The IMF loan was repaid far ahead of schedule, and the reforms demanded by the IMF, while not going so far as to permanently shake the influence of the major conglomerates, cleared the slate for the construction of a postindustrial economy. This economy would be built largely on information technologies that turned South Korea into the most wired country in the world. Some of the same technological, social, and cultural factors converged to transform South Korea quickly into one of the most wire-
less
countries as well, as much of social interaction came to be centered
on the mobile phone. Such a revival corresponded, in the political arena, also to a fundamentally different approach to the relationship with North Korea. The famed “Sunshine Policy” of President Kim Dae Jung, who won election in late 1997 with the slimmest of victory margins and promptly shepherded the country through the economic crisis, sought to engage the North through a focus on reconciliation and assistance. This shift led to the historical summit meeting in Pyongyang in the summer of 2000 between Kim Dae Jung and Kim Jong Il.

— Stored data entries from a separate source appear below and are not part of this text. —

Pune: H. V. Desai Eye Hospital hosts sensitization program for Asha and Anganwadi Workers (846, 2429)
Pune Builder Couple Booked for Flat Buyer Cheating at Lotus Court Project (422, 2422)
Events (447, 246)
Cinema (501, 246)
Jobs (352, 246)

It was discovered later that this agreement had included a massive, secret payment of direct aid to the Northern regime. This revelation tainted the historical judgment on these efforts as well as on Kim Dae Jung’s Nobel Peace Prize, which he won later that year partly as a result of the Sunshine Policy. But despite these setbacks, symbolically the summit signaled an array of changes in South Korea as the country reemerged from the financial crisis to face the new millennium.